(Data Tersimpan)
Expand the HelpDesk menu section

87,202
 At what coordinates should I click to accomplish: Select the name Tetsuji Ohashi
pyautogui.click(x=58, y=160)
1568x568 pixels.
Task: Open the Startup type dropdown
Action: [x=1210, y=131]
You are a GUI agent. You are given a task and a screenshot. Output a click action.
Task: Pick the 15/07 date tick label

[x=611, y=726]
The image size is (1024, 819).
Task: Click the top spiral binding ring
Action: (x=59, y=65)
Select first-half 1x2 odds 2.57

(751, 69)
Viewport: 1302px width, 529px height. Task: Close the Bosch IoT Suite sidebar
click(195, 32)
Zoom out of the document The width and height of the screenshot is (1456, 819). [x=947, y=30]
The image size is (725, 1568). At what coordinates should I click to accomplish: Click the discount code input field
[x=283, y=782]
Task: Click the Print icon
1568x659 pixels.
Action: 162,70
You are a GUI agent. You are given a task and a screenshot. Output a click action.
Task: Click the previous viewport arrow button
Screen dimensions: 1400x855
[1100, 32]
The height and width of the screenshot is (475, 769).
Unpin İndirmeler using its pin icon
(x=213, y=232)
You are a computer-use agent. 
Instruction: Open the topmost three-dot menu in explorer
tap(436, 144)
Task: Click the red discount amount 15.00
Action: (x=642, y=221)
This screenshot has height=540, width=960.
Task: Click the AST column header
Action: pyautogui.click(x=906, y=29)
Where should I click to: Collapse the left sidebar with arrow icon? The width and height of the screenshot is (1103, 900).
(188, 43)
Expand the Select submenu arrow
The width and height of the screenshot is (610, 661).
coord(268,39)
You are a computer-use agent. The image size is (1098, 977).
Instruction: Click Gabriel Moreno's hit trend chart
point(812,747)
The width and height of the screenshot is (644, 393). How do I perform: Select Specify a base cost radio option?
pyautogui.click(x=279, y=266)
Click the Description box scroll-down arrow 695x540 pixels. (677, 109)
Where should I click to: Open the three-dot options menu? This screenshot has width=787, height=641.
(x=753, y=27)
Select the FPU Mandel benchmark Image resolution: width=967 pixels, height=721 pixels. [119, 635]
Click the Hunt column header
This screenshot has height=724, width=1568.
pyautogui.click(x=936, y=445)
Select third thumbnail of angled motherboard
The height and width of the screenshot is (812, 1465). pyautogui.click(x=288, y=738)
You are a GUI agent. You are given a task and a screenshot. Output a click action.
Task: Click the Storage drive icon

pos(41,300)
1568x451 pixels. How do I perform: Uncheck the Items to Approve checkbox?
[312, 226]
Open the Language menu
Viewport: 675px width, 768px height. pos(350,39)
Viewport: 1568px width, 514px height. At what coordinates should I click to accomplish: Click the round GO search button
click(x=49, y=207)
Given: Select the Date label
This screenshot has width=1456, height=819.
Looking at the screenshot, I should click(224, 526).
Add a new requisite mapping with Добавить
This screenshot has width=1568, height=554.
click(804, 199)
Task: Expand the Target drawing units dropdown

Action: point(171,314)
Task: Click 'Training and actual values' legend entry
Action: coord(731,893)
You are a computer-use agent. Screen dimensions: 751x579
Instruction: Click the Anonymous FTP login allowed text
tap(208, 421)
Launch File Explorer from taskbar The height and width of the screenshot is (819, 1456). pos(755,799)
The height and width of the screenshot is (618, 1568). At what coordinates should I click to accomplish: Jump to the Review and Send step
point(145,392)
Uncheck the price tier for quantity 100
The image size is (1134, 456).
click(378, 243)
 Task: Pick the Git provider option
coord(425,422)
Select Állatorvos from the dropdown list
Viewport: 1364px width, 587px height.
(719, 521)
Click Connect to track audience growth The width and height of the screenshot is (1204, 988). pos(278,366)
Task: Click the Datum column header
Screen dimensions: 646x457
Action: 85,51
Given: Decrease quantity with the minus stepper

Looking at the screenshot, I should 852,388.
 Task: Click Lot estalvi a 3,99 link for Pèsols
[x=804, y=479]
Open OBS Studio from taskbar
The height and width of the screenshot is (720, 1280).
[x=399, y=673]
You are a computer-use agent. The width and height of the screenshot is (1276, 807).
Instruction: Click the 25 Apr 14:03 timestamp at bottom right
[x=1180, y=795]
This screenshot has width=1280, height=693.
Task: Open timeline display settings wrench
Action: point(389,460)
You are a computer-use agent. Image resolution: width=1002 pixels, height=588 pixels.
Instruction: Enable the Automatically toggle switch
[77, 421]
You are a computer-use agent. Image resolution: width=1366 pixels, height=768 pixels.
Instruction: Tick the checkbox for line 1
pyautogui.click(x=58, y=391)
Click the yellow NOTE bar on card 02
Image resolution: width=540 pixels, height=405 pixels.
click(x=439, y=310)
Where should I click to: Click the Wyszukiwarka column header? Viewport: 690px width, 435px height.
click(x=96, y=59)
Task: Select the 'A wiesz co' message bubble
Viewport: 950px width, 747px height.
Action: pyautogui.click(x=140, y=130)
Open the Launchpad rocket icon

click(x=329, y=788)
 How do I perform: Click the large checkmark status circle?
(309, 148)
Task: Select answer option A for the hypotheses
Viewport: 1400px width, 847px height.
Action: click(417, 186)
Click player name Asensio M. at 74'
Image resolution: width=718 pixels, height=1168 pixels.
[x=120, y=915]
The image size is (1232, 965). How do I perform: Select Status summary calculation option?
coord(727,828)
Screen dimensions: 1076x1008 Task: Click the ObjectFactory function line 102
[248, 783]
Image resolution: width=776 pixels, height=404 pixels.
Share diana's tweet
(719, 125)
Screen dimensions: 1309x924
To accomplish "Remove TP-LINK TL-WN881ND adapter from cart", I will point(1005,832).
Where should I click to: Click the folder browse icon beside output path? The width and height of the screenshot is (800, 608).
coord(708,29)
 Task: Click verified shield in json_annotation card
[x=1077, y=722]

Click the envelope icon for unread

### Tugas Dikerjakan
Tulis ulang seluruh baris di atas tanpa mengubah apa pun.

### Jawaban Latihan
Expand the HelpDesk menu section

87,202
 At what coordinates should I click to accomplish: Select the name Tetsuji Ohashi
pyautogui.click(x=58, y=160)
1568x568 pixels.
Task: Open the Startup type dropdown
Action: [x=1210, y=131]
You are a GUI agent. You are given a task and a screenshot. Output a click action.
Task: Pick the 15/07 date tick label

[x=611, y=726]
The image size is (1024, 819).
Task: Click the top spiral binding ring
Action: (x=59, y=65)
Select first-half 1x2 odds 2.57

(751, 69)
Viewport: 1302px width, 529px height. Task: Close the Bosch IoT Suite sidebar
click(195, 32)
Zoom out of the document The width and height of the screenshot is (1456, 819). [x=947, y=30]
The image size is (725, 1568). At what coordinates should I click to accomplish: Click the discount code input field
[x=283, y=782]
Task: Click the Print icon
1568x659 pixels.
Action: 162,70
You are a GUI agent. You are given a task and a screenshot. Output a click action.
Task: Click the previous viewport arrow button
Screen dimensions: 1400x855
[1100, 32]
The height and width of the screenshot is (475, 769).
Unpin İndirmeler using its pin icon
(x=213, y=232)
You are a computer-use agent. 
Instruction: Open the topmost three-dot menu in explorer
tap(436, 144)
Task: Click the red discount amount 15.00
Action: (x=642, y=221)
This screenshot has height=540, width=960.
Task: Click the AST column header
Action: pyautogui.click(x=906, y=29)
Where should I click to: Collapse the left sidebar with arrow icon? The width and height of the screenshot is (1103, 900).
(188, 43)
Expand the Select submenu arrow
The width and height of the screenshot is (610, 661).
coord(268,39)
You are a computer-use agent. The image size is (1098, 977).
Instruction: Click Gabriel Moreno's hit trend chart
point(812,747)
The width and height of the screenshot is (644, 393). How do I perform: Select Specify a base cost radio option?
pyautogui.click(x=279, y=266)
Click the Description box scroll-down arrow 695x540 pixels. (677, 109)
Where should I click to: Open the three-dot options menu? This screenshot has width=787, height=641.
(x=753, y=27)
Select the FPU Mandel benchmark Image resolution: width=967 pixels, height=721 pixels. [119, 635]
Click the Hunt column header
This screenshot has height=724, width=1568.
pyautogui.click(x=936, y=445)
Select third thumbnail of angled motherboard
The height and width of the screenshot is (812, 1465). pyautogui.click(x=288, y=738)
You are a GUI agent. You are given a task and a screenshot. Output a click action.
Task: Click the Storage drive icon

pos(41,300)
1568x451 pixels. How do I perform: Uncheck the Items to Approve checkbox?
[312, 226]
Open the Language menu
Viewport: 675px width, 768px height. pos(350,39)
Viewport: 1568px width, 514px height. At what coordinates should I click to accomplish: Click the round GO search button
click(x=49, y=207)
Given: Select the Date label
This screenshot has width=1456, height=819.
Looking at the screenshot, I should click(224, 526).
Add a new requisite mapping with Добавить
This screenshot has width=1568, height=554.
click(804, 199)
Task: Expand the Target drawing units dropdown

Action: point(171,314)
Task: Click 'Training and actual values' legend entry
Action: coord(731,893)
You are a computer-use agent. Screen dimensions: 751x579
Instruction: Click the Anonymous FTP login allowed text
tap(208, 421)
Launch File Explorer from taskbar The height and width of the screenshot is (819, 1456). pos(755,799)
The height and width of the screenshot is (618, 1568). At what coordinates should I click to accomplish: Jump to the Review and Send step
point(145,392)
Uncheck the price tier for quantity 100
The image size is (1134, 456).
click(378, 243)
 Task: Pick the Git provider option
coord(425,422)
Select Állatorvos from the dropdown list
Viewport: 1364px width, 587px height.
(719, 521)
Click Connect to track audience growth The width and height of the screenshot is (1204, 988). pos(278,366)
Task: Click the Datum column header
Screen dimensions: 646x457
Action: 85,51
Given: Decrease quantity with the minus stepper

Looking at the screenshot, I should 852,388.
 Task: Click Lot estalvi a 3,99 link for Pèsols
[x=804, y=479]
Open OBS Studio from taskbar
The height and width of the screenshot is (720, 1280).
[x=399, y=673]
You are a computer-use agent. The width and height of the screenshot is (1276, 807).
Instruction: Click the 25 Apr 14:03 timestamp at bottom right
[x=1180, y=795]
This screenshot has width=1280, height=693.
Task: Open timeline display settings wrench
Action: point(389,460)
You are a computer-use agent. Image resolution: width=1002 pixels, height=588 pixels.
Instruction: Enable the Automatically toggle switch
[77, 421]
You are a computer-use agent. Image resolution: width=1366 pixels, height=768 pixels.
Instruction: Tick the checkbox for line 1
pyautogui.click(x=58, y=391)
Click the yellow NOTE bar on card 02
Image resolution: width=540 pixels, height=405 pixels.
click(x=439, y=310)
Where should I click to: Click the Wyszukiwarka column header? Viewport: 690px width, 435px height.
click(x=96, y=59)
Task: Select the 'A wiesz co' message bubble
Viewport: 950px width, 747px height.
Action: pyautogui.click(x=140, y=130)
Open the Launchpad rocket icon

click(x=329, y=788)
 How do I perform: Click the large checkmark status circle?
(309, 148)
Task: Select answer option A for the hypotheses
Viewport: 1400px width, 847px height.
Action: click(417, 186)
Click player name Asensio M. at 74'
Image resolution: width=718 pixels, height=1168 pixels.
[x=120, y=915]
The image size is (1232, 965). How do I perform: Select Status summary calculation option?
coord(727,828)
Screen dimensions: 1076x1008 Task: Click the ObjectFactory function line 102
[248, 783]
Image resolution: width=776 pixels, height=404 pixels.
Share diana's tweet
(719, 125)
Screen dimensions: 1309x924
To accomplish "Remove TP-LINK TL-WN881ND adapter from cart", I will point(1005,832).
Where should I click to: Click the folder browse icon beside output path? The width and height of the screenshot is (800, 608).
coord(708,29)
 Task: Click verified shield in json_annotation card
[x=1077, y=722]

Click the envelope icon for unread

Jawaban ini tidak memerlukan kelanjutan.